23. The method of claims 21 or 22, wherein said first culture medium comprises about 6 mM L-fucose.

24. The method of claims 21 or 22, wherein said cells are cultured for at least two days in a second culture medium which is devoid of L-fucose prior to said culturing.

25. The method of any one of claims 21-24, wherein said culturing is effected for at least 6 days.

26. The method of any one of claims 21-25, wherein said cells are CHO cells.

27. The method of any one of claims 21-26, wherein said antibody is a monoclonal Ab (mAb).

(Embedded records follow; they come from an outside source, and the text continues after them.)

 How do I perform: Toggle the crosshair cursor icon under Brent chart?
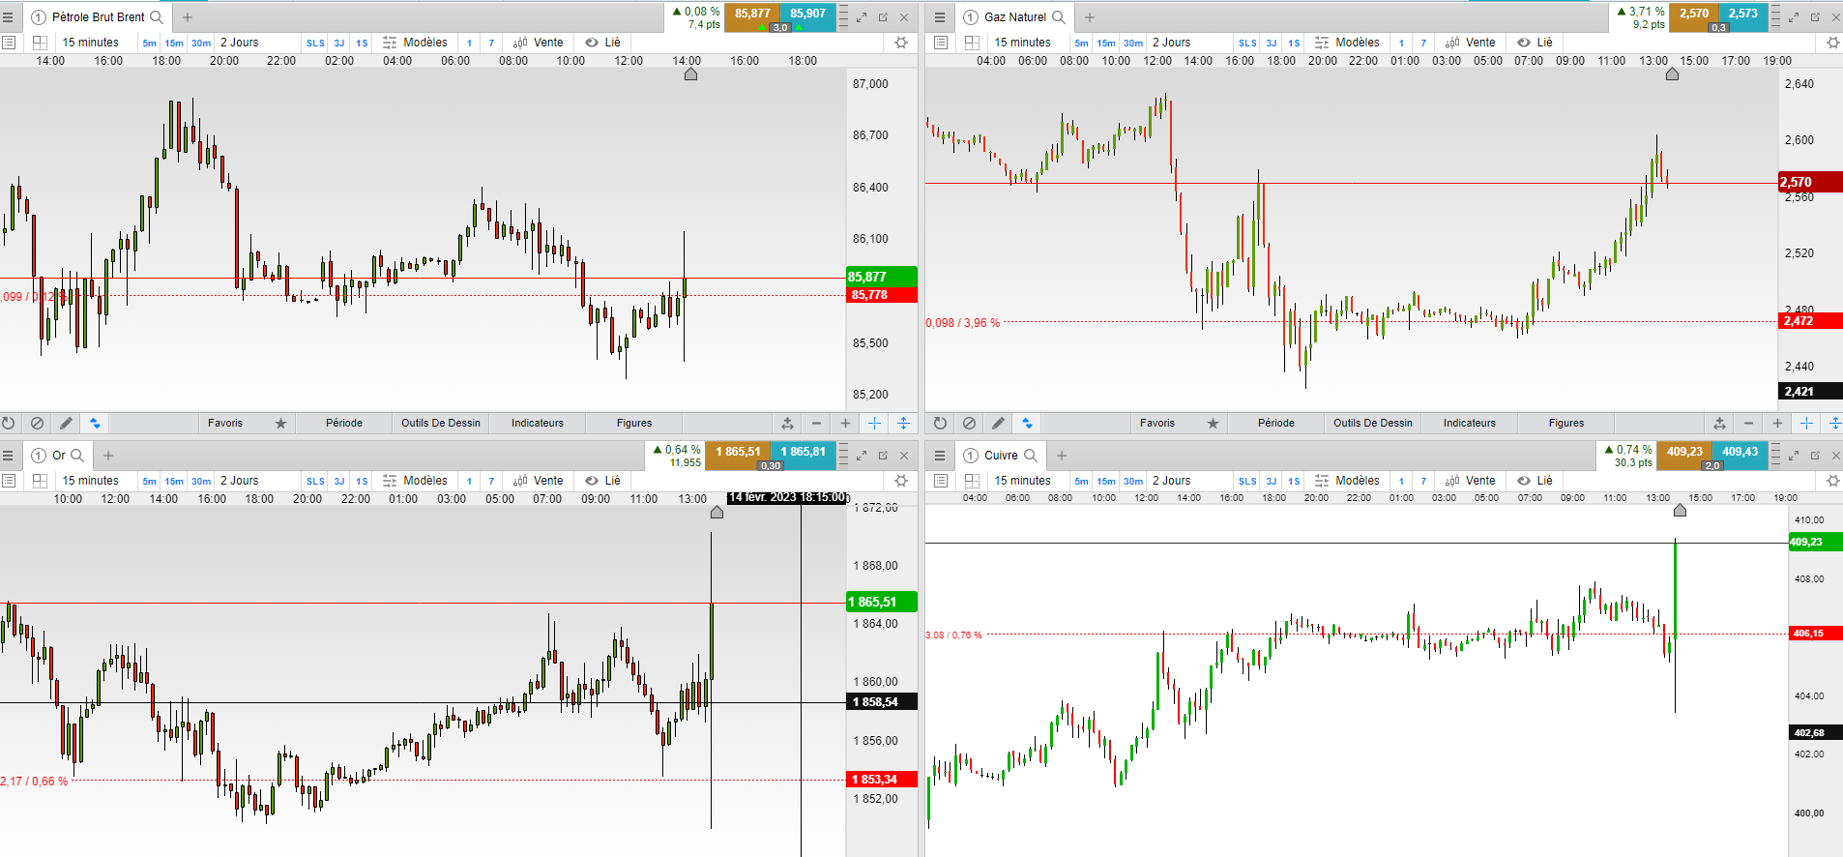[874, 423]
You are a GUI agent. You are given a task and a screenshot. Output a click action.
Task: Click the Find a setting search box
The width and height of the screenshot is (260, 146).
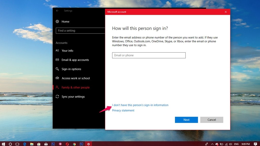point(80,31)
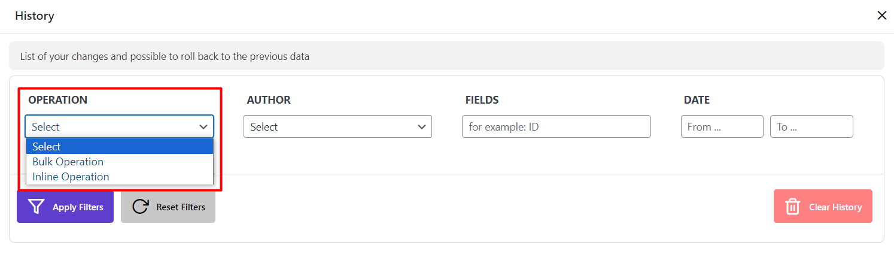894x269 pixels.
Task: Expand the Author dropdown arrow
Action: pos(422,127)
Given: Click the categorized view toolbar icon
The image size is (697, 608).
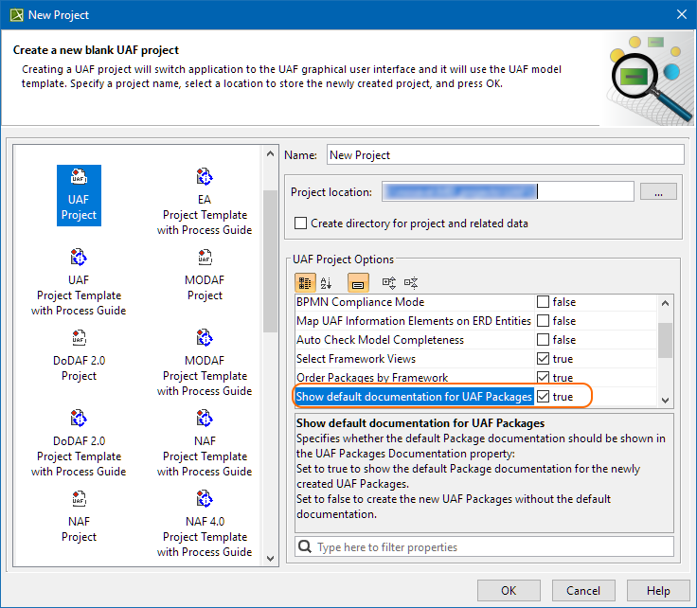Looking at the screenshot, I should coord(305,282).
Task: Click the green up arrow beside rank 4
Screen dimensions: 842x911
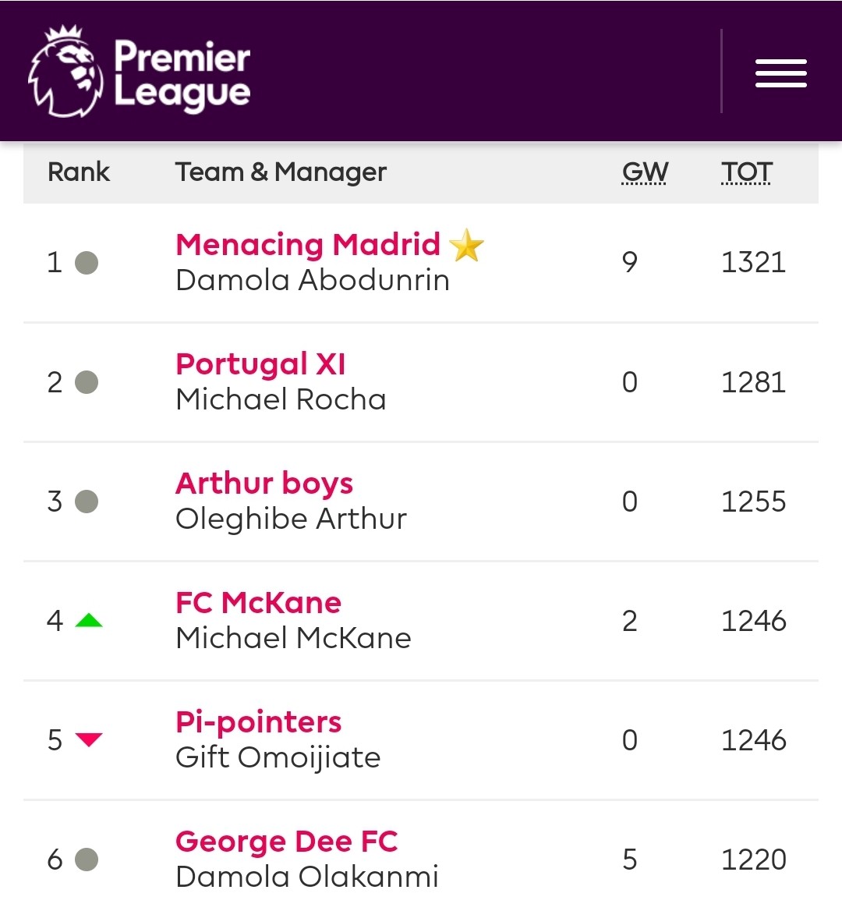Action: [x=89, y=621]
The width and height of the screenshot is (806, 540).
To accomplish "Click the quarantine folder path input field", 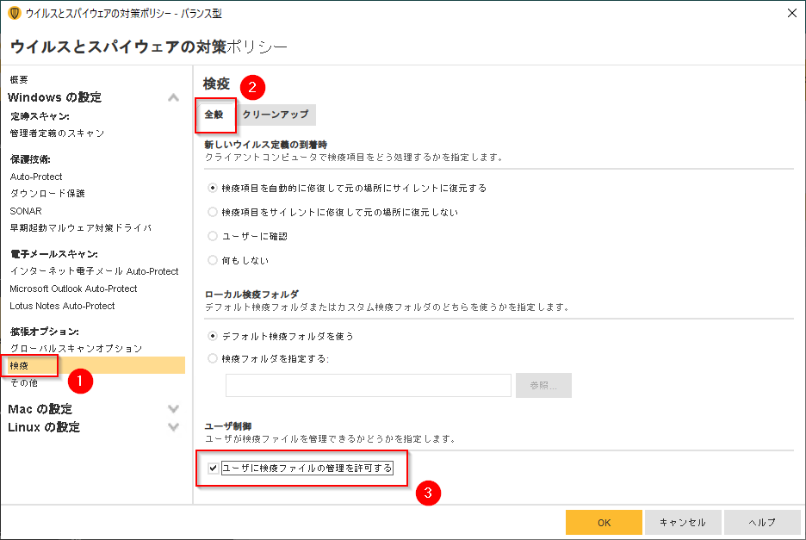I will (369, 386).
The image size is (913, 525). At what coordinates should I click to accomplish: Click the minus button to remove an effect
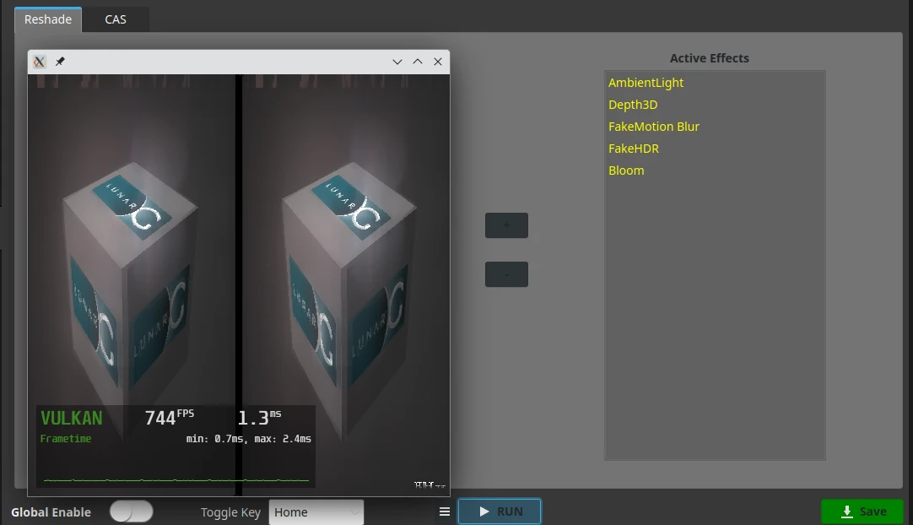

28. The method of any one of claims 21-27, wherein said antibody binds tumor necrosis factor (TNF).

29. The method of any one of claims 21-28, wherein the heavy chain of the antibody has an amino acid sequence as set forth in SEQ ID NO: 1 and the light chain of the antibody has the amino acid sequence as set forth in SEQ ID NO: 2.

30. The method of any one of claims 21-29, further comprising isolating the antibody.

31. The method of claim 30, further comprising testing the activity of the antibody following said isolating.

32. The method of claim 30, further comprising testing the amount of GO glycoform present in the antibody.

33. An antibody generated according to the method of any one of the claims 21-30, having lower amounts of GO glycoform as compared with an antibody having been produced in cells which were not cultured in media comprising L-fucose at a concentration greater than 1 mM L-fucose.

34. The antibody of claim 33 having a heavy chain amino acid sequence as set forth in SEQ ID NO: 1 and a light chain amino acid sequence as set forth in SEQ ID NO: 2.

35. A cell culture medium comprising at least 0.5 mM nicotinamide and between 1-10 mM L-fucose.